Then I show another photo. This was a photo taken of Lauren and me a few years back at one of our Gate to Plate tours. We were excited to see a lot of hard work coming to fruition, and that excitement is written all over our faces. Because of Lauren and I’s personal perspectives earned through many visits to this and other feed yards in our lifetime, we see nothing but happy cattle in the background and happy, productive employees, in the foreground. But to others who may not have had the privilege to visit a large feed yard, this photo might say something else.
The perspective of this photo shows only one flat view. Immediately behind us, the view is of lots of curious black and white steers standing at the fence line watching us. We interpret their stares as curious, for which Holstein cattle are known, but it might not read that way to someone with less cattle experience. As you look further back into the frame of the photo, your eye is met with more cattle who also looked squished together. Unfortunately, as much fun as this picture is for Lauren and me, it only shows one perspective of a feed yard which doesn’t accurately describe how cattle are housed.
The thing that struck me was this is often the perspective the average person has of feed yards or even dairies (which are often set up similarly). Most people only drive by a feed yard or dairy and never get the chance to talk with the person running these locations, or even better, get to see it from a bird’s eye view.

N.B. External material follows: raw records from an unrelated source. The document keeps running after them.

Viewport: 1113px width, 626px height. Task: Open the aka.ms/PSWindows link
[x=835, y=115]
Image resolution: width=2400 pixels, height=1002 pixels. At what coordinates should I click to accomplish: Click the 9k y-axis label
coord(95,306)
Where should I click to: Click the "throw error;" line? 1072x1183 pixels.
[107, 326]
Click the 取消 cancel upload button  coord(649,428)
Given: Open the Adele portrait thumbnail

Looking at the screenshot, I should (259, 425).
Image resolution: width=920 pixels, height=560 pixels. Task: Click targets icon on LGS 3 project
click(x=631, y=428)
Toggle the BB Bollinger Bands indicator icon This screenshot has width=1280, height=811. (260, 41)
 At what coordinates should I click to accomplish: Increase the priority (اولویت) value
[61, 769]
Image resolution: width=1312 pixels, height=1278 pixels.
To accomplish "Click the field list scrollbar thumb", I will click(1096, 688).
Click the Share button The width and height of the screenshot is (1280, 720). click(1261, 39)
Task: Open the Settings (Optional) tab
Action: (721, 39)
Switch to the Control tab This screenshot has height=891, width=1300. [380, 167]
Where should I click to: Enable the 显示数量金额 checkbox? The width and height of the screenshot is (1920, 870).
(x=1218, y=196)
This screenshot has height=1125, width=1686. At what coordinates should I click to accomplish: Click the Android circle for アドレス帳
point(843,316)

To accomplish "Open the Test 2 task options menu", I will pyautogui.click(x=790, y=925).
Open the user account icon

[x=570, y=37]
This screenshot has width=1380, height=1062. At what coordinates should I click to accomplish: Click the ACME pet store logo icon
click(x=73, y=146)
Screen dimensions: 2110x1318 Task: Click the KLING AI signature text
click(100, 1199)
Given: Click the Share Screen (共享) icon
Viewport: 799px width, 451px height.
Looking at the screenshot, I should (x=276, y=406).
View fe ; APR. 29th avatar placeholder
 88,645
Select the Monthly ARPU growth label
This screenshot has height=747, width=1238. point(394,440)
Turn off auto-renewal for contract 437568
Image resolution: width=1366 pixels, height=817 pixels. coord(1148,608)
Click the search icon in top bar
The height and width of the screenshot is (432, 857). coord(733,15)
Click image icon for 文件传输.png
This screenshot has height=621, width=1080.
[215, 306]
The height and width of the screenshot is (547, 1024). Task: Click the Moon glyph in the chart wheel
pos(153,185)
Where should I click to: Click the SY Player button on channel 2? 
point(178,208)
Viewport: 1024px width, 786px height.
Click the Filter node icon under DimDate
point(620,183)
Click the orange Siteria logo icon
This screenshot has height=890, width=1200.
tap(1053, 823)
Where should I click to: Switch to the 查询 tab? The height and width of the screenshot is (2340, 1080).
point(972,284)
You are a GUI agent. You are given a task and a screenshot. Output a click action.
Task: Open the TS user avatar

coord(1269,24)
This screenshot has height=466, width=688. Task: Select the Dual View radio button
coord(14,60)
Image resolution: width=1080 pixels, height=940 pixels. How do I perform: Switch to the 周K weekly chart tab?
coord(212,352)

And it is also a reminder for myself and others in my unique position to be very mindful of the photos we share. I love posting photos on social media of my experiences on feed yards, dairies, and ranches throughout Arizona, but considering what the photo says if there was no explanation given is an important factor to consider. Not every person is going to see or read the text you attach to a photo. Remember, a photo says a thousand words only offers one perspective.